• _Description of the task_: Reproduce the data below in full and to the letter, images excepted.

**** Material for the task

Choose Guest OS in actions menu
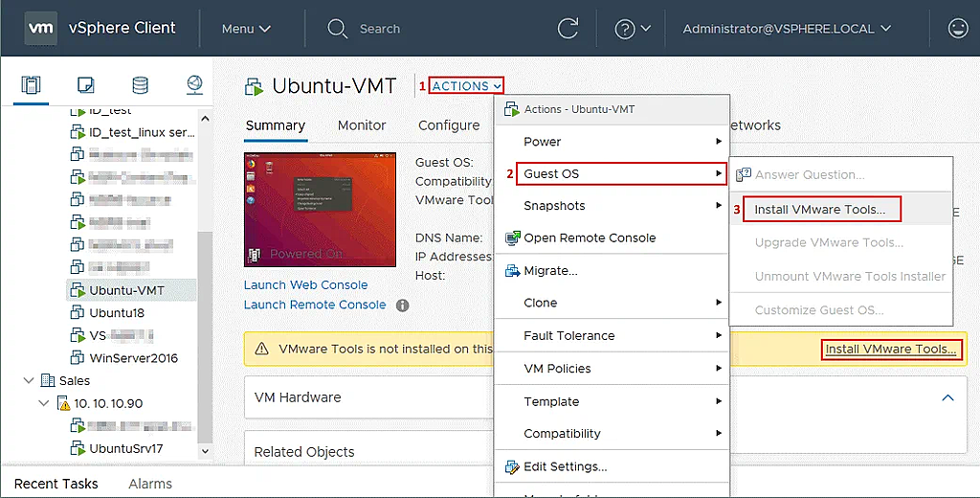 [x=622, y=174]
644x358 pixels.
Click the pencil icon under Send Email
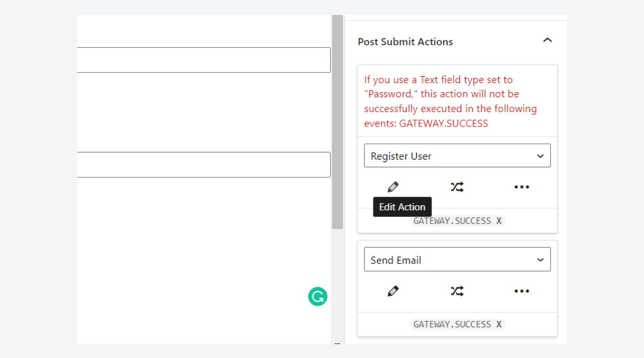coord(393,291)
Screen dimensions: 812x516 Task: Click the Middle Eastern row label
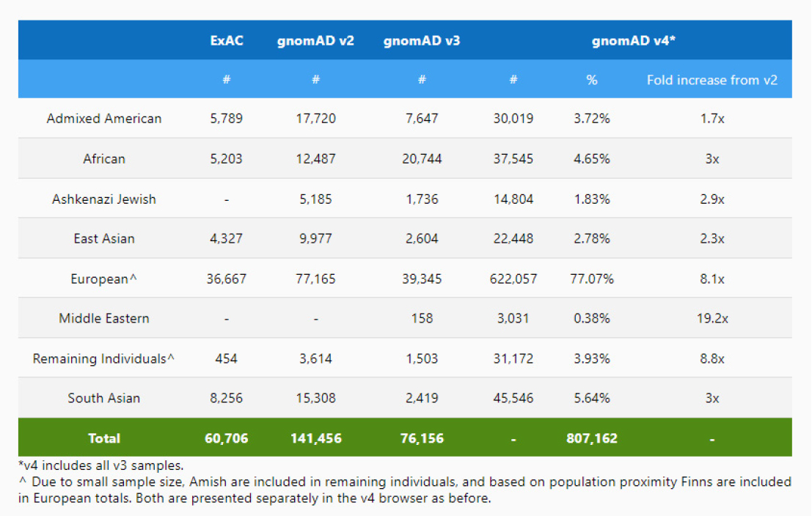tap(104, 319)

********

• _Output below_:
Choose Guest OS in actions menu
 [x=622, y=174]
644x358 pixels.
Click the pencil icon under Send Email
coord(393,291)
Screen dimensions: 812x516 Task: Click the Middle Eastern row label
tap(104, 319)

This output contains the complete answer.